YOUR INSTRUCTIONS:
Only the lines of the data below from the one with "Given: Open Language" through the one with "Unpin the presentation" are wanted. Repeat them exactly.

EXERCISE DATA:
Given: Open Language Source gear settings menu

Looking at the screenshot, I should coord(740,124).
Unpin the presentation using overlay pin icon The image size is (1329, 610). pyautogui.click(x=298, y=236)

* * *

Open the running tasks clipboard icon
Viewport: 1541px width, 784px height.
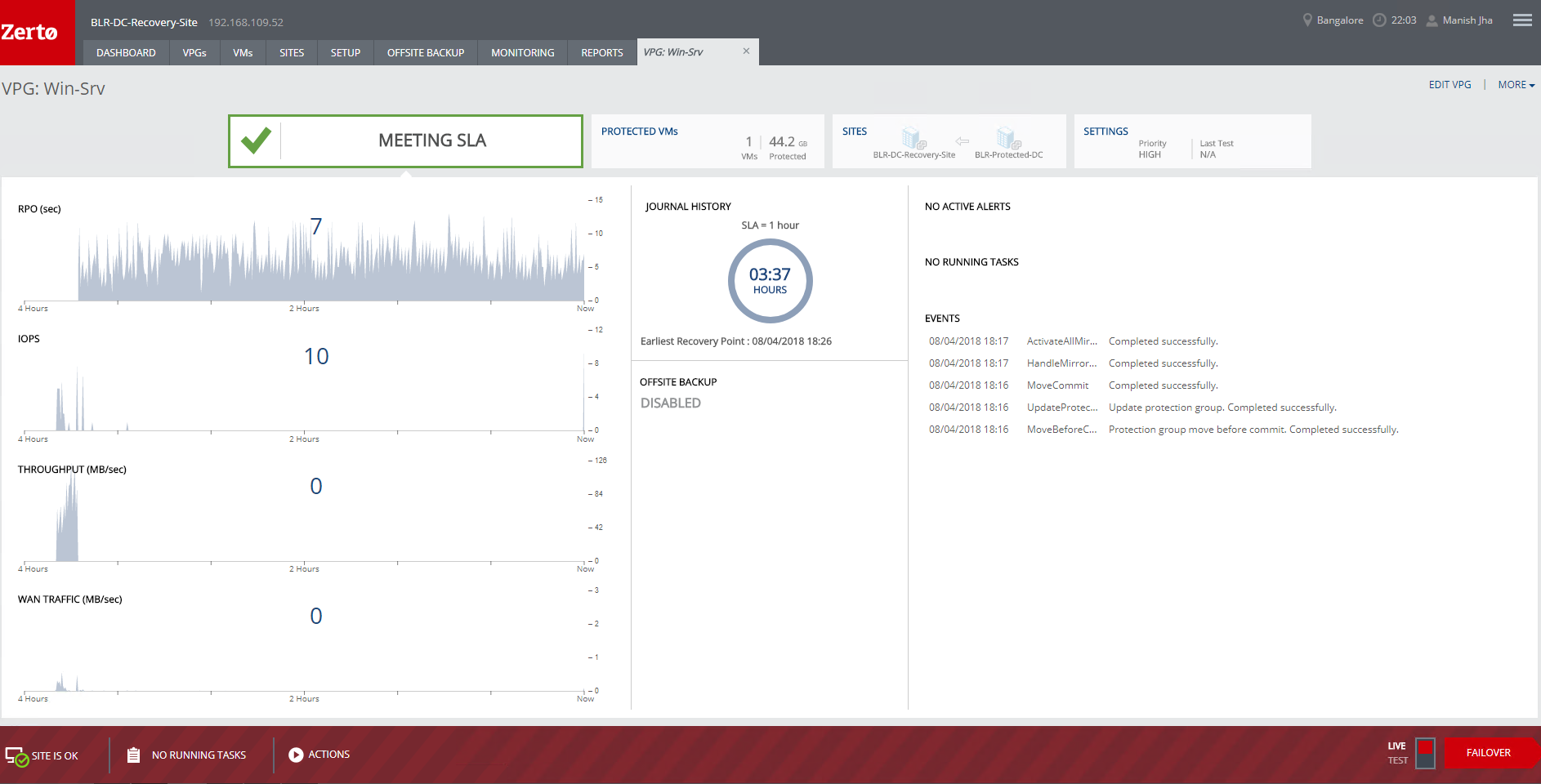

--

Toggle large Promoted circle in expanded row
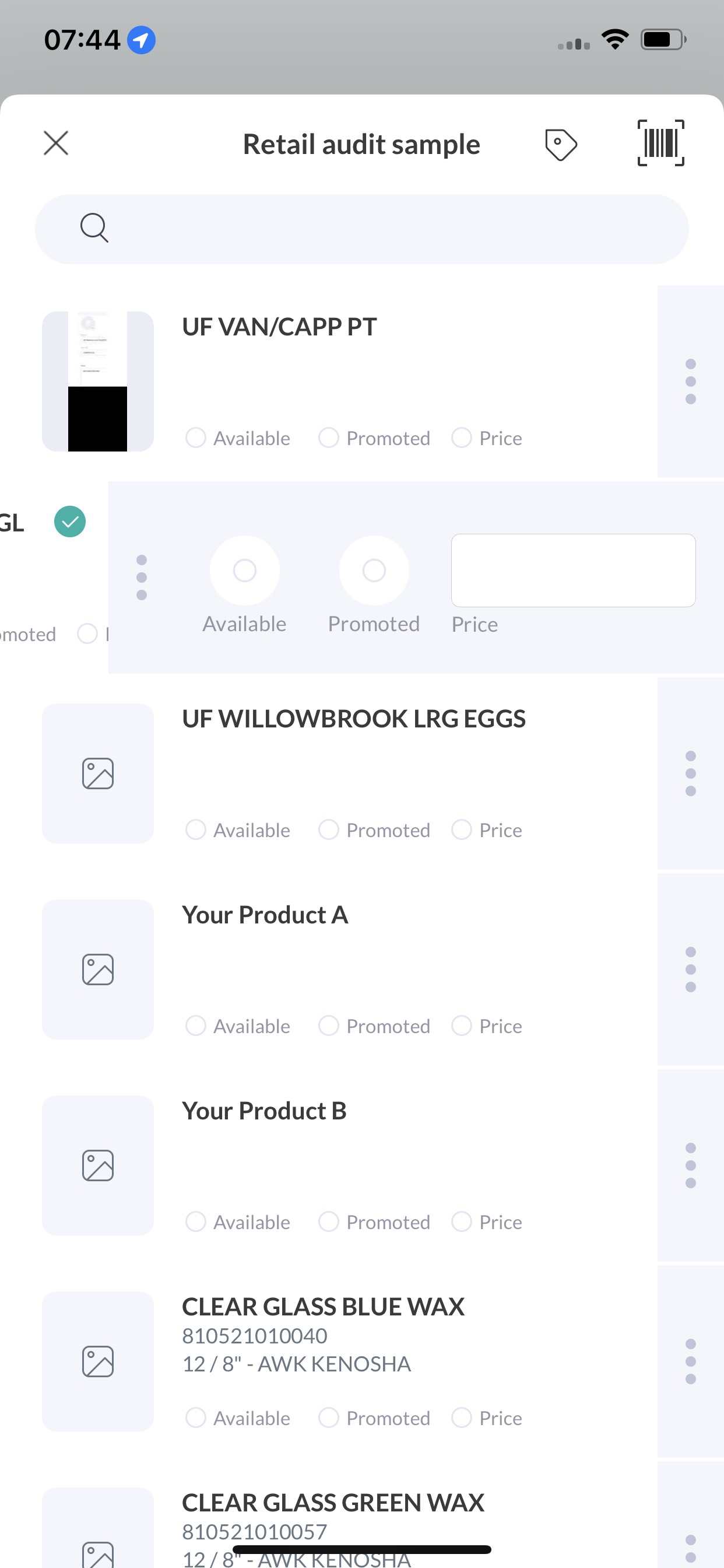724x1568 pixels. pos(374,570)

ANSWER TO THIS EXERCISE:
Given: Open Language Source gear settings menu

Looking at the screenshot, I should coord(740,124).
Unpin the presentation using overlay pin icon The image size is (1329, 610). pyautogui.click(x=298, y=236)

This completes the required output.